Hafta ortasında oynanan Juventus - Trabzonspor maçında İtalyanlar, Trabzonspor'u "yürüyerek" nasıl yendiyse, Galatasaray'da Beşiktaş'ı öyle yendi. İlk yarım saat boyunca sahada yürüyen bir Galatasaray vardı. 30. dakikaya kadar Selçuk İnan piyasada yok, Drogba oyunda bile değildi. Drogba, 30. dakikadan sonra varlığını hissettirmeye başladı. Onun top saklaması, takımı öne taşıdı. Devamında da Alex Telles ve Veysel Sarı daha rahat hücuma katılmaya başladı. Takım 30 ile 40. dk. arasında "biraz" futbol oynamak isteyince, el bombası Dany'nin pimi çekmesi gecikmedi. Ceza sahasında Veysel Sarı'ya bodoslama girişi, trafikte 6 ay ehliyete el konulmasına sebep olur. Beşiktaşlılar ve Fenerbahçeliler'in bu olay üzerinden polemik yaratma çabasını hoş görmek gerekiyor. "Şike kültürünün" iliklere kadar işlediği bir düzenden gelen camiaların, bu olaydan pay çıkartma çabası da normaldir. Burada unutulmaması gereken bir nokta var. Dany, çevik bir stoper olmasına rağmen, "mental" olarak kendisini geliştiremeyen bir oyuncudur. Dany, Galatasaray'ın sene başı oynadığı hazırlık maçlarında peş peşe penaltıların faili olmuş, dengesiz ve riskli oyun yapısıyla Galatasaray'dan uzaklaştırılmıştır. Beşiktaş taraftarının, Dany'yi değil, onu transfer eden Önder Özen'i suçlaması gerekiyor. Şampiyonluk yolunda ki en büyük rakibinin beğenmeyip gönderdiği futbolcuyu, kadrona takviye olarak katmak ne derece doğrudur? Bu transfer nasıl bir vizyonun ürünüdür? Lafa geldiği zaman "futbol uleması" kesilen Önder Özen, Dany transferiyle sınıfta kalmıştır. Net !

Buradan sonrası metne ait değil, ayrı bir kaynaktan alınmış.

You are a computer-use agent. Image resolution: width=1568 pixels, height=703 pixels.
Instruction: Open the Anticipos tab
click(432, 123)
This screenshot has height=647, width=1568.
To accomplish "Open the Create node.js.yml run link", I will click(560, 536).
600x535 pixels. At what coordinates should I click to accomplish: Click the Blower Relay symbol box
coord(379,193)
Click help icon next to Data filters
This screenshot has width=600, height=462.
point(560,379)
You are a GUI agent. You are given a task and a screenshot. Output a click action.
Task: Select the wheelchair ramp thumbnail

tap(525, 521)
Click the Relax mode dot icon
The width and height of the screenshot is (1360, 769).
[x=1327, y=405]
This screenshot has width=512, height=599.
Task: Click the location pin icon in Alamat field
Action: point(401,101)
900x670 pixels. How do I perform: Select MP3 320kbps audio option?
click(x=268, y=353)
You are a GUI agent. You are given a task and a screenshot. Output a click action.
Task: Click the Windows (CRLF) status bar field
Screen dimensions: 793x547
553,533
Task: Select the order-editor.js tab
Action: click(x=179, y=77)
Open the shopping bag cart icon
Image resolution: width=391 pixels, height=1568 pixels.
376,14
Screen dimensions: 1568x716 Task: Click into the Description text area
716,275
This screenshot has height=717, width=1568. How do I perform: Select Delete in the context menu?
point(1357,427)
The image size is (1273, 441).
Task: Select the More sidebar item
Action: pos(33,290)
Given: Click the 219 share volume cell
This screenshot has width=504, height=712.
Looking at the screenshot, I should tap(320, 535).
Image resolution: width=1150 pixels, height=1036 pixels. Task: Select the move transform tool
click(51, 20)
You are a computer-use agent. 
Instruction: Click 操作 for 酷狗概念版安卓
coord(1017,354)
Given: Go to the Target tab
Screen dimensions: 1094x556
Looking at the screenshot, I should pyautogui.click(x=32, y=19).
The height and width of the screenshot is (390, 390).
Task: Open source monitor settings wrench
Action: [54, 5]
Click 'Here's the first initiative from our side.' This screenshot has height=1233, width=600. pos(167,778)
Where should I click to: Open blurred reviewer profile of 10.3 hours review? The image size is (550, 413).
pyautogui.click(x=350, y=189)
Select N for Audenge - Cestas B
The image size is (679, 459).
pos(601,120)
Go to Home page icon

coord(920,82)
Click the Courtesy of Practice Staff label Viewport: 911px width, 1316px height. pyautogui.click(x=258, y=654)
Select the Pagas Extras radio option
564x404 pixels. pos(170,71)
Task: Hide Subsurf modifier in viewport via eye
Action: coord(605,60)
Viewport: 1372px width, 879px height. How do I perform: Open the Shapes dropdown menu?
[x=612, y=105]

Galatasaray'ın Çarşamba günü oynayacağı Chelsea maçı mutlaka futbolcuları etkilemiştir. Yoksa bu kadar durgun ve isteksiz olmalarını açıklayamayız. Şampiyonlar Ligi, futbolcuların en güzel PR çalışmasını yaptıkları arena. Bu açıdan kendilerini saklamaları normal. Ancak can sıkan "maç seçme huyunu"da bir kenara bırakmak gerek! Neyse, önemli olan bu maçtan 3 puanı cebe koyarak yola kayıpsız devam etmekti. Suyun karşı yakasında ki takım, Pazartesi günü Elazığ deplasmanında 3 puan bırakırsa; o zaman buralar şenlik yerine döner. Bu arada Fenerbahçe'nin son 3 deplasman maçından da mağlup ayrıldığını hatırlatalım. Bu kayıpların arasına dördüncüsünü eklemeleri durumunda, Galatasaray'ın deplasmanlarda aldığı beraberlikler daha fazla anlam kazanır. Bilinen bir gerçek olan "kazanamıyorsan, kaybetme" mantalitesi, bu zamanlarda değer bulur. Ortada dolaşan spor yorumcuları, sabahtan akşama kadar anlatır dururlar "Galatasaray deplasmanda kazanamıyor ama kaybetmiyor(da)." Burada ki "da" çok önemli. Bunu söylettiğimiz zaman Galatasaray için "Mayıs" ayı geliyor demektir.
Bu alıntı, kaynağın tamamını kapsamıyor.